* Brief *
Would you return every entry below exactly as written, without its images?

[Start of Attachment]

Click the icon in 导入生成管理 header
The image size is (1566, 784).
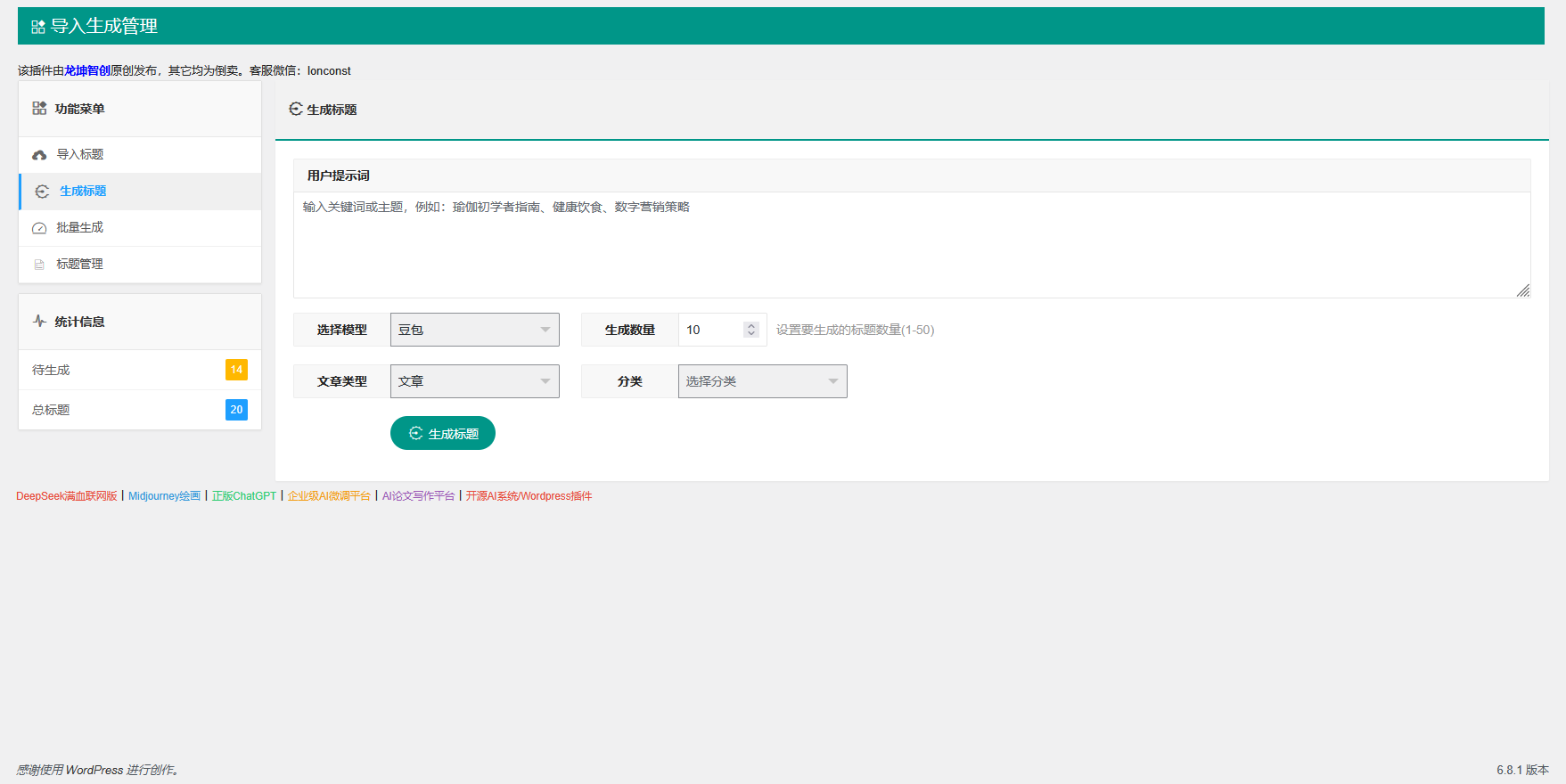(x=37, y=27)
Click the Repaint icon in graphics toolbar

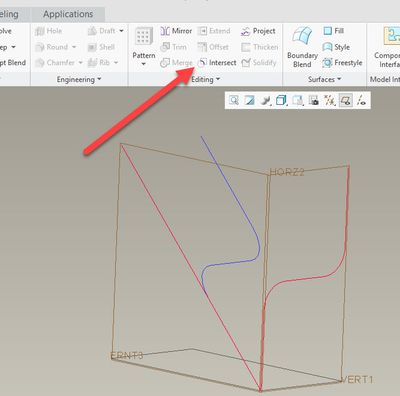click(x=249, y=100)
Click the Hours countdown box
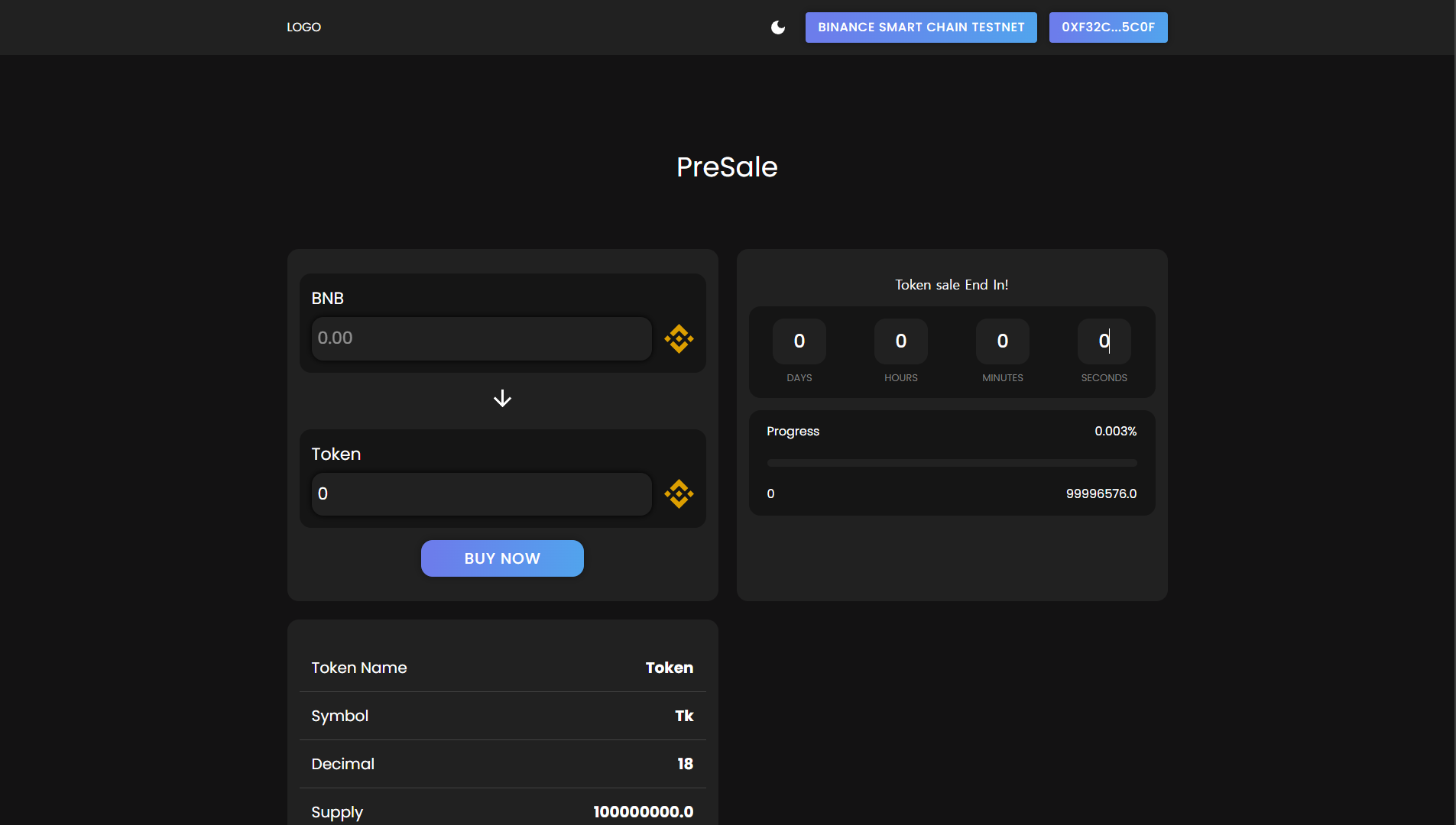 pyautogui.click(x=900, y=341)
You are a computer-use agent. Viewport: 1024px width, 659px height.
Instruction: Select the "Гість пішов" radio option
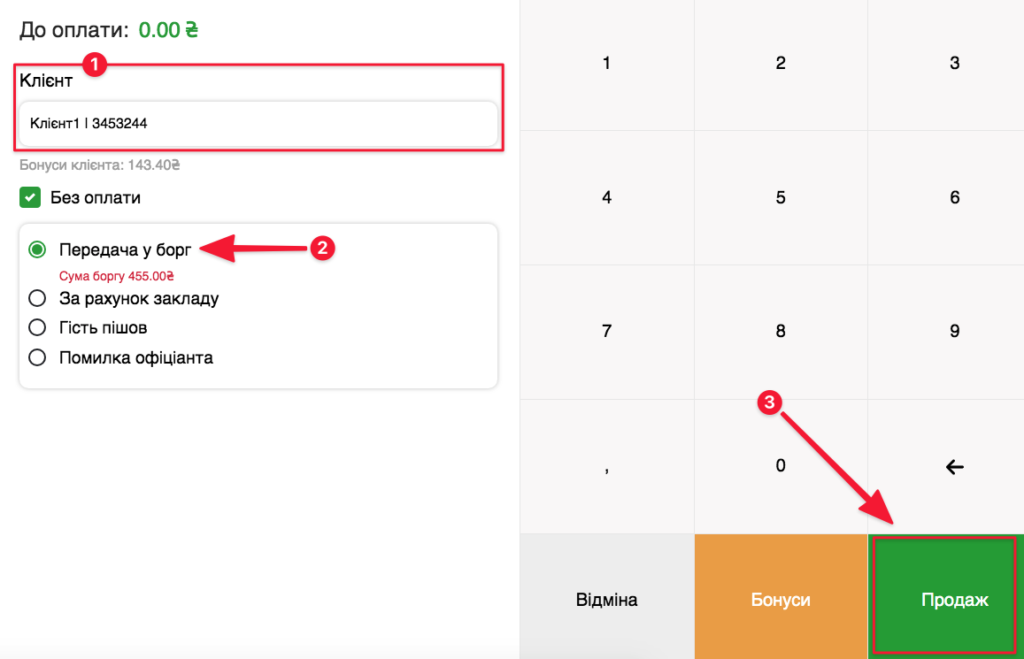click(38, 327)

[End of Attachment]

* Written response *
Click the icon in 导入生成管理 header
The image size is (1566, 784).
(x=37, y=27)
Click the Repaint icon in graphics toolbar

click(x=249, y=100)
Click the Hours countdown box
 pyautogui.click(x=900, y=341)
You are a computer-use agent. Viewport: 1024px width, 659px height.
Instruction: Select the "Гість пішов" radio option
click(38, 327)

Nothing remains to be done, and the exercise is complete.